Curry County elections manager Coni Jo Lyman said the county’s absentee ballot board finished scanning about 2,000 mail-in ballots by 11 p.m.
Another 100 mail-in ballots had to be hand counted, according to Lyman.
She said absentee mail-in ballots have to be verified, sorted by precinct, scanned, then sent to the secretary of state. The seven-member board began verifying the ballots at 7 a.m., according to Lyman.
“It was a progression that took all day to do,” she said.
Curry County wasn’t alone in its troubles.
Lea County Clerk Melinda Hughes said her county had more than 2,400 mail-in ballots, which the absentee ballot board finished processing by 1:30 a.m. on Wednesday.

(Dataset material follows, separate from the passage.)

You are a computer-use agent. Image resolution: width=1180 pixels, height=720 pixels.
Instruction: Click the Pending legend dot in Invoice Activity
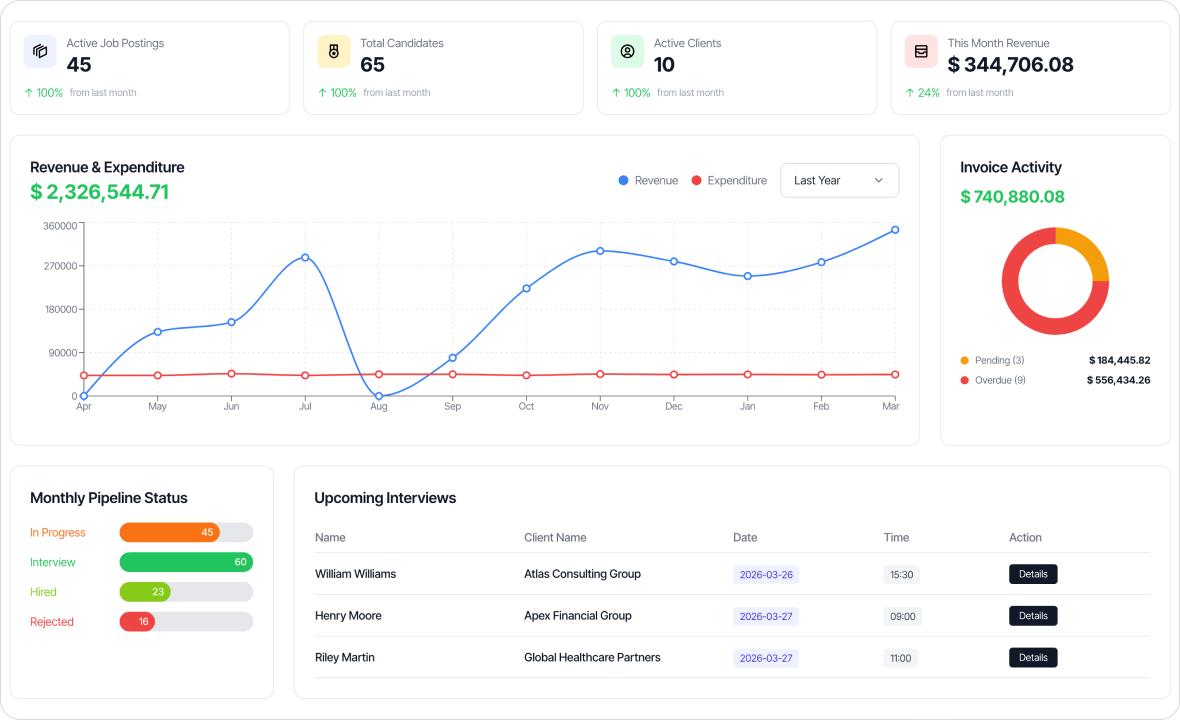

“It really is just a slow system,” Hughes said. “I think this is pretty well statewide. I think you can take that to the bank.”
Hughes said because mail-in ballots are folded, machines tend to spit out the ballots out like vending machines reject crumpled dollar bills.
Lyman said the county’s mail-in ballots have increased ever since the secretary of state relaxed requirements.
“We used to do 200,” she said.
Lyman said around 8 p.m. election workers also encountered a software error with election day ballots and proceeded to count them by hand.
Secretary of State spokesman James Flores said he wasn’t aware of any glitches statewide that slowed the results.